WHAT YOU WILL DO ->
Leaving the pictures aside, transcribe the data below exactly.

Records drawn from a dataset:
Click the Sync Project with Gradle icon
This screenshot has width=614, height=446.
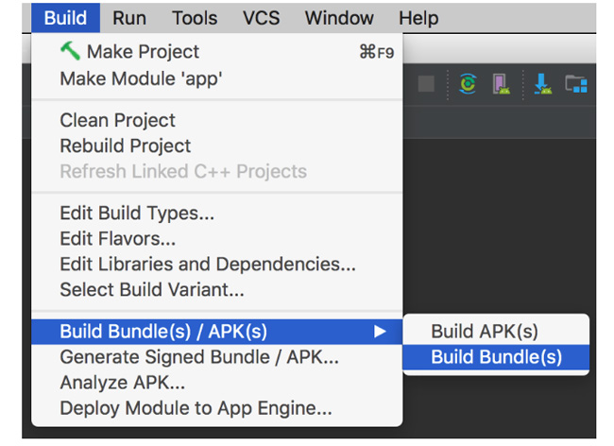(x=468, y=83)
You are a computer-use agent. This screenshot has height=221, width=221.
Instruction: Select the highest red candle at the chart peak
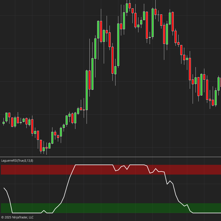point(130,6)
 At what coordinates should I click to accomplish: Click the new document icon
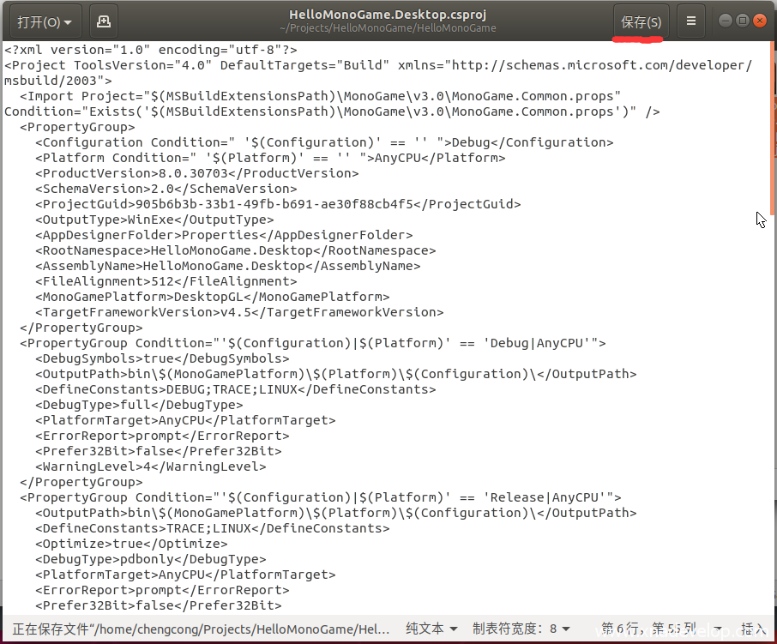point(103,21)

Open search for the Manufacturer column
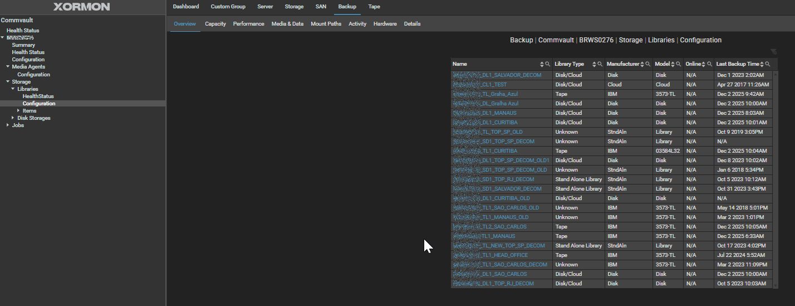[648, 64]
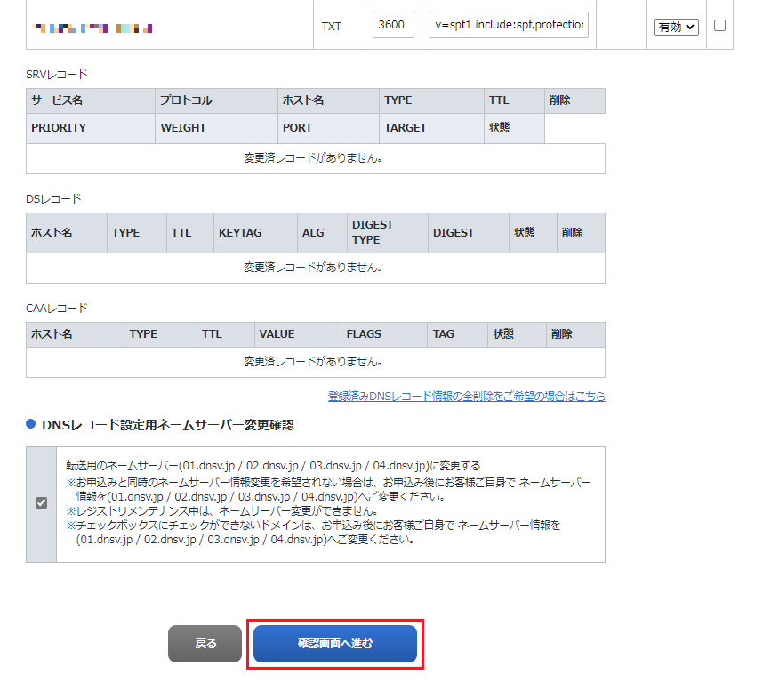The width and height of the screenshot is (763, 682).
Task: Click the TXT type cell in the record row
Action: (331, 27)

RESULT FOR THIS TASK ->
Click the Sync Project with Gradle icon
This screenshot has width=614, height=446.
(x=468, y=83)
You are a computer-use agent. This screenshot has height=221, width=221.
Instruction: Select the highest red candle at the chart peak
point(130,6)
 At what coordinates should I click to accomplish: Click the new document icon
point(103,21)

Open search for the Manufacturer column
[648, 64]
The width and height of the screenshot is (763, 682).
Task: Click the TXT type cell in the record row
Action: (331, 27)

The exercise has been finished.